Cromwell Box Hill Trust, Cromwell Ipswich City Heart Trust and Cromwell Riverpark Trust from their inception, and more recently in Cromwell Property Trust No. 12, which is still open.

They pay an excellent tax-deferred monthly income stream, with good capital gains potential.


----------



## nulla nulla (13 April 2014)

Their site is worth a read:

http://www.cromwell.com.au/home/

How does the "tax deferred" returns in the respective trusts impact on you if you are in pension mode?


----------



## Calliope (13 April 2014)

nulla nulla said:


> Their site is worth a read:
> 
> http://www.cromwell.com.au/home/
> 
> How does the "tax deferred" returns in the respective trusts impact on you if you are in pension mode?




I've no idea. I'm a self-refunded retiree.


----------



## WRiley (16 November 2016)

This is a good REIT, especially after the recent initiative into the EU. Any opinions please ?


----------



## Trav. (13 December 2019)

I found this interesting as CMW came up on my scan last week but not looking so good now as it appears that ARA are accumulating in the background ( not confirmed ) and maybe a take over is underway. 2.5% dip yesterday following this news so will be interesting to watch if investors were just spooked and it settles a bit today.

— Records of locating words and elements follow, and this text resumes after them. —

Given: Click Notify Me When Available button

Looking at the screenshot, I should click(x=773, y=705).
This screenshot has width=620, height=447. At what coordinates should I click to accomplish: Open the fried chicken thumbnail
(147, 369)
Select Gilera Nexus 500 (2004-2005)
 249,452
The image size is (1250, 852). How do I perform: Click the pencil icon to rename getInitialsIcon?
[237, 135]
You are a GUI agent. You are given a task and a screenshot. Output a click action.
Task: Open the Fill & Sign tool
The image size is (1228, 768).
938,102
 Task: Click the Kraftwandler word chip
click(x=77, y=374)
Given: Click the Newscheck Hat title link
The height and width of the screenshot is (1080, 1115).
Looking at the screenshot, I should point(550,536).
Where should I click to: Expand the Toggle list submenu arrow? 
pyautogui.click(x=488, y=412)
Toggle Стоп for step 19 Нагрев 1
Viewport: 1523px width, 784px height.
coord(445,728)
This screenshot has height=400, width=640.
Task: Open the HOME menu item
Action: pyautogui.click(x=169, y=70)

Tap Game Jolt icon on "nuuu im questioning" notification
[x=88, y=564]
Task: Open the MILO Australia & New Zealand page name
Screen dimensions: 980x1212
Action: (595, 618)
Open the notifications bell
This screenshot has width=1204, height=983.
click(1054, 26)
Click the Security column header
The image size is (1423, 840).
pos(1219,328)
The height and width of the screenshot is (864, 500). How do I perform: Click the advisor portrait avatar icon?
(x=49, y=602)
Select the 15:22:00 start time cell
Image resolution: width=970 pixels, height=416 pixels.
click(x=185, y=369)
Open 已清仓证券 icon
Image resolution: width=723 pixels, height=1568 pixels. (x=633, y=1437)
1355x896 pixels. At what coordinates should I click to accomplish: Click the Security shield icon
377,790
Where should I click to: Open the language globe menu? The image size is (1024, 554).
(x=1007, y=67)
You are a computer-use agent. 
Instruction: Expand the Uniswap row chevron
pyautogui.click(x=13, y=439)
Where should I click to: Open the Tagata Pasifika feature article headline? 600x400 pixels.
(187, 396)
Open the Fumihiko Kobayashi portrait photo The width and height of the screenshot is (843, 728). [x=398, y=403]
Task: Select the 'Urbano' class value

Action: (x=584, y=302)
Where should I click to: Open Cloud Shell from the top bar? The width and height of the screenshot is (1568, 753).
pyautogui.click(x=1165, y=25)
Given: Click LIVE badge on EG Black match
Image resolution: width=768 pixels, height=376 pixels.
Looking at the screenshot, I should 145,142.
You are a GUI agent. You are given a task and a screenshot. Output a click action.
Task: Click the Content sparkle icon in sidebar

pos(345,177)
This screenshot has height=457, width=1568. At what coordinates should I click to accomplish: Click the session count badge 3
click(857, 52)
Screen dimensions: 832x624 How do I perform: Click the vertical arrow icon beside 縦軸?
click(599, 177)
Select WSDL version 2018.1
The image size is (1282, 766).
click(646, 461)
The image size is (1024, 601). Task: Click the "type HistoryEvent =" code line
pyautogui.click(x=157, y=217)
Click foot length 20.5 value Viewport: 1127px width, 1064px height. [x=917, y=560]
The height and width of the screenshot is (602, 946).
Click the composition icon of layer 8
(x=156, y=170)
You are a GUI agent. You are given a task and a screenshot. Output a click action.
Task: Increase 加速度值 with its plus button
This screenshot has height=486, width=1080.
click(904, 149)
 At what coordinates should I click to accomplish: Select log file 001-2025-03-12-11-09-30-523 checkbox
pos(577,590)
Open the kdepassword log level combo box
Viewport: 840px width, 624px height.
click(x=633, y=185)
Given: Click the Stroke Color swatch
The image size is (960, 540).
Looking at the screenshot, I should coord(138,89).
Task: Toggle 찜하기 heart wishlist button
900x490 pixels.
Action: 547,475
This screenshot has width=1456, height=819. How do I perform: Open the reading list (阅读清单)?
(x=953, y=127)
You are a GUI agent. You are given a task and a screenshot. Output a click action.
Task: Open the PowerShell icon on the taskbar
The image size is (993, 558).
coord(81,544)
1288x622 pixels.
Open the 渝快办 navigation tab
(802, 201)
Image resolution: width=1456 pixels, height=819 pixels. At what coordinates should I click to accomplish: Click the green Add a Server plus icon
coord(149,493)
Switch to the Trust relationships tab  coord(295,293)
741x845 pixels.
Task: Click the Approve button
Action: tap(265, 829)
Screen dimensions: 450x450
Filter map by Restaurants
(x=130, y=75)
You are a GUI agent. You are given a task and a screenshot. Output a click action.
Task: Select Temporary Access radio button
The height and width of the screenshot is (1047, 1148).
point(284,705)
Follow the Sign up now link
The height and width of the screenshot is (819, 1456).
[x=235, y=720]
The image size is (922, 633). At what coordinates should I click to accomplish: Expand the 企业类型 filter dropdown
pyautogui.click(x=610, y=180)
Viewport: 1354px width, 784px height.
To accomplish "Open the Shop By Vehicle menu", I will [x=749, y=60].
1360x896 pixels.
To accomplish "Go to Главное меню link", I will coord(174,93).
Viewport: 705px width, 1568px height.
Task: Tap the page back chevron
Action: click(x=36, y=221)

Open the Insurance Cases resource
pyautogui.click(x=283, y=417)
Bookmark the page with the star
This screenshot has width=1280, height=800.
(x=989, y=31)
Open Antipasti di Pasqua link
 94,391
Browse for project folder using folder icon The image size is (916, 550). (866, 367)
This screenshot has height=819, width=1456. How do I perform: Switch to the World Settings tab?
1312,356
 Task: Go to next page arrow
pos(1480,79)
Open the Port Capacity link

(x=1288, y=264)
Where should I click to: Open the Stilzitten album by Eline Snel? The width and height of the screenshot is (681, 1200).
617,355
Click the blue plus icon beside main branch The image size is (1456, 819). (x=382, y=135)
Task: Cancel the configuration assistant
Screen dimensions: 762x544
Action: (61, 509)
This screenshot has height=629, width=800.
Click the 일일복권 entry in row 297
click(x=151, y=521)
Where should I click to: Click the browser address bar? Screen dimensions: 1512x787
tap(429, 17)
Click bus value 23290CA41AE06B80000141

CMW has gained ~ 16% over the last 52wk so which is pretty good.

It has lost ~ 13% in the last month maybe due to some of the info below or other issues that I am not aware of.













not held


----------



## Trav. (10 January 2021)

CMW looking oversold to me on the weekly, but the daily chart is not looking so good. 

$0.84 may offer some support so one to watch to see if it can run up.


----------